EXERCISE OBJECTIVE: Could you repeat word for word only the lines from the one containing "The height and width of the screenshot is (839, 789)." to the last line of the data below?

SUPPLIED MATERIAL:
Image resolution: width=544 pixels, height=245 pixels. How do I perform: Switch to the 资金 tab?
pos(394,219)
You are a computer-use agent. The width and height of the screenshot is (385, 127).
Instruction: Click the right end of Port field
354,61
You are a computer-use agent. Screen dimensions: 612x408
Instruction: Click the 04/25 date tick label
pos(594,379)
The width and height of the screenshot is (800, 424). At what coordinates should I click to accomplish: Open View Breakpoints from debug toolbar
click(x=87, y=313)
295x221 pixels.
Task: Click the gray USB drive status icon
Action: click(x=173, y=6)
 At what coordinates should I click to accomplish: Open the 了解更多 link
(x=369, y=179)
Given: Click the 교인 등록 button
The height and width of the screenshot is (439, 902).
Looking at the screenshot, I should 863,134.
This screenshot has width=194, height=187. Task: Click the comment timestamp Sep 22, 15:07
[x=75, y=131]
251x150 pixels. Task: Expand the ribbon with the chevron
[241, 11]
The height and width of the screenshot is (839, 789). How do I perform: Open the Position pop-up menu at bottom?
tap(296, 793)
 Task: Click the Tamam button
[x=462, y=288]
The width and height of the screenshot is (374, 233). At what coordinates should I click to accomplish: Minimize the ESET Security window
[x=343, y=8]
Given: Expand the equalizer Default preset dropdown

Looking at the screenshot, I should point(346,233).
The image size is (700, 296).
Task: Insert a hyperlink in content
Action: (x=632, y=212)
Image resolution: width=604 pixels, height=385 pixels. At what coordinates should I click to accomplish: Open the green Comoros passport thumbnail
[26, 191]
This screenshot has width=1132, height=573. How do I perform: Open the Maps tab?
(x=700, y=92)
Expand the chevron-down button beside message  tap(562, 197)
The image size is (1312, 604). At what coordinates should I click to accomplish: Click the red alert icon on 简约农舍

ANSWER FOR THIS EXERCISE:
The height and width of the screenshot is (839, 789). How do I perform: Open the Position pop-up menu at bottom?
tap(296, 793)
 Task: Click the Tamam button
[x=462, y=288]
The width and height of the screenshot is (374, 233). At what coordinates should I click to accomplish: Minimize the ESET Security window
[x=343, y=8]
Given: Expand the equalizer Default preset dropdown

Looking at the screenshot, I should point(346,233).
The image size is (700, 296).
Task: Insert a hyperlink in content
Action: (x=632, y=212)
Image resolution: width=604 pixels, height=385 pixels. At what coordinates should I click to accomplish: Open the green Comoros passport thumbnail
[26, 191]
This screenshot has width=1132, height=573. How do I perform: Open the Maps tab?
(x=700, y=92)
Expand the chevron-down button beside message  tap(562, 197)
The image size is (1312, 604). At what coordinates should I click to accomplish: Click the red alert icon on 简约农舍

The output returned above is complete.